The party’s activities have been severely curtailed over recent months, including bans on peaceful protests. But it will not betray the people’s vote, nor let their voices be silenced.
In 2020, it will focus its efforts on the people’s fight on five key issues: the fight for a people’s government and reforms; the fight for a better life; the fight against corruption; the fight for the rule of law; and the fight in defence of the constitution.
Sliding into chaos
It will, over the coming months, push ever more resolutely for genuine dialogue. This should lead to a national transitional authority under which the MDC would implement far-reaching reforms, leading to credible elections. Only then can the country move on.
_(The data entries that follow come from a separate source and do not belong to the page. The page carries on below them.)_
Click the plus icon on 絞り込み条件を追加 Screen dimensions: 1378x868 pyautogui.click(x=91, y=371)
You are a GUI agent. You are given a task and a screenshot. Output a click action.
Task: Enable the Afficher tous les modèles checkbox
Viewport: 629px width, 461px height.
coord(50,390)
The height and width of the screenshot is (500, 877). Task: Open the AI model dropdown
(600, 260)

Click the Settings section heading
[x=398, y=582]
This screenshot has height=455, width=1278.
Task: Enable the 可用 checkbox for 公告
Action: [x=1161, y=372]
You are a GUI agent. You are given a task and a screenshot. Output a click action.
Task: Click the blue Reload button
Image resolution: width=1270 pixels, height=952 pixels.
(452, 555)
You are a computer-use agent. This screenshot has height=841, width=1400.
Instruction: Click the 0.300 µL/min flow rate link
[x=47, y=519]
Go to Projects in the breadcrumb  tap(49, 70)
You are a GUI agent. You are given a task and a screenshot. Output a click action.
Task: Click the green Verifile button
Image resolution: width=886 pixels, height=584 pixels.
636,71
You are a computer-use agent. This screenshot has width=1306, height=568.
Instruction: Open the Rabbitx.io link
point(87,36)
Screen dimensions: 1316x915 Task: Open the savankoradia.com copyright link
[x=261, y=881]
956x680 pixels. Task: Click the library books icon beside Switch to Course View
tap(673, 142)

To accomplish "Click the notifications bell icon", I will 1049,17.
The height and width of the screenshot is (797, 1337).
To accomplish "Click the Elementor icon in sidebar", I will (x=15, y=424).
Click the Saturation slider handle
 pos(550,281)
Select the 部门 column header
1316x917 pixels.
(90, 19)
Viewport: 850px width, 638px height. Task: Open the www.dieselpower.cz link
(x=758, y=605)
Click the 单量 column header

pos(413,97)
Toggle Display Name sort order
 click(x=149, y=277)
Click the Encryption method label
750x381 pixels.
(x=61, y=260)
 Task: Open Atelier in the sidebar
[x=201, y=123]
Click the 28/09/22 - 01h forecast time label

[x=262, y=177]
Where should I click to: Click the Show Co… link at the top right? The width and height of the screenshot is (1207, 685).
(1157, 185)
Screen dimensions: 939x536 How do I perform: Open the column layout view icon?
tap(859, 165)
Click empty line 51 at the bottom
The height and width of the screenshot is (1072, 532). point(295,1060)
Zimbabwe is again sliding into chaos. Around the country, machete-wielding gangs are overrunning the police in the country’s goldfields. The greedy political figures that birthed these gangs, for self-enrichment, have now lost control. The hunger crisis will drive even more young people to despair, and into desperate action.
A dangerous impatience now engulfs the nation. There is danger of the country being overtaken by forces and processes that are intolerant to the continued status quo. The endless police crackdowns on its people have radicalised many youths against any form of authority.
The Zimbabwean crisis is no longer domestic, but regional. Every country in the region already faces growing social demands from their own citizens. It is deeply grateful to its neighbours for accommodating Zimbabweans, but in truth, none of them deserve to take on the added burden of another country’s failure.
Hence the MDC’s call for its neighbours, SA included, to intervene and help it talk and resolve this deep crisis. The policy of appeasement has failed and can no longer continue. More than two years after the November 2017 coup, and more than 18 months after the stolen 2018 election, time is fast running out for Zimbabwe.
It is time to correct Zimbabwe’s tragic failure of leadership before it is too late.
• Chamisa, an advocate, is president of Zimbabwe’s Movement for Democratic Change.